=== EXCERPTED DATA ===

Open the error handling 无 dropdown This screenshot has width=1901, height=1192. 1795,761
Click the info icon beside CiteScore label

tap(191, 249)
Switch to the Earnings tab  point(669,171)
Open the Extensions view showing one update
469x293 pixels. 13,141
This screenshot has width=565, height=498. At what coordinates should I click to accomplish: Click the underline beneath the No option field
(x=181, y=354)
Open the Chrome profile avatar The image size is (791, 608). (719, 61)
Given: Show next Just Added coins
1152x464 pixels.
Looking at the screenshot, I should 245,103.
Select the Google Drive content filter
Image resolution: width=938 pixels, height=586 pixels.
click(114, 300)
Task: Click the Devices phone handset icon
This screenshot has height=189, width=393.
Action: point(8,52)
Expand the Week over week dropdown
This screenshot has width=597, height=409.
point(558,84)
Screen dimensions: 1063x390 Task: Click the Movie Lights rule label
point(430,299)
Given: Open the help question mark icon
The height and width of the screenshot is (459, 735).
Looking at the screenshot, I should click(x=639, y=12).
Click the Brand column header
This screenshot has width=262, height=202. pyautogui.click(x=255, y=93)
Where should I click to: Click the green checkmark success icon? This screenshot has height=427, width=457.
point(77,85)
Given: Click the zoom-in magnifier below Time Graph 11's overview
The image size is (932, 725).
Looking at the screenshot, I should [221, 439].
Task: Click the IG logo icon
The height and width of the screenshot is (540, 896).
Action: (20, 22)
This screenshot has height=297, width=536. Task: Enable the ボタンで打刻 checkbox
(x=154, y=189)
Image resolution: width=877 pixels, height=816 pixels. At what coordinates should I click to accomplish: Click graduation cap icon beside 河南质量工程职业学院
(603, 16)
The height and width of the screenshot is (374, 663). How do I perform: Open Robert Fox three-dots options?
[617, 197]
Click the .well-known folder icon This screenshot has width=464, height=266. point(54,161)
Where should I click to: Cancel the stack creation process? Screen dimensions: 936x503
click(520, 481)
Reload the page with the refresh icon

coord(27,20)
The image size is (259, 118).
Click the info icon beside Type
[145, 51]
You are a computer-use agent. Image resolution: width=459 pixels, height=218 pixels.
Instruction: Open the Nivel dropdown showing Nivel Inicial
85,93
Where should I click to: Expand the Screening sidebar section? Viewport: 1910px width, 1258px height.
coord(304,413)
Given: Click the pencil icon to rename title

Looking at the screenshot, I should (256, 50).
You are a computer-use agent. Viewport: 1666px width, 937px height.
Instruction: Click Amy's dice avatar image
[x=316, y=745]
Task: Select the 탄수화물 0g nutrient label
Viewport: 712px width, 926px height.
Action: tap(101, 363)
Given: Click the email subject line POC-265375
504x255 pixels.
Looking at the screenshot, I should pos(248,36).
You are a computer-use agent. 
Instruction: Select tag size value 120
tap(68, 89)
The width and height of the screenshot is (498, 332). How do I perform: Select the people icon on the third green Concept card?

===

EXERCISE INSTRUCTIONS
Report every line of the listing above that contains the word "dropdown", copying each line in full. Case counts, so only matches in that same case qualify.

FINAL RESULT
Open the error handling 无 dropdown This screenshot has width=1901, height=1192. 1795,761
Expand the Week over week dropdown
Instruction: Open the Nivel dropdown showing Nivel Inicial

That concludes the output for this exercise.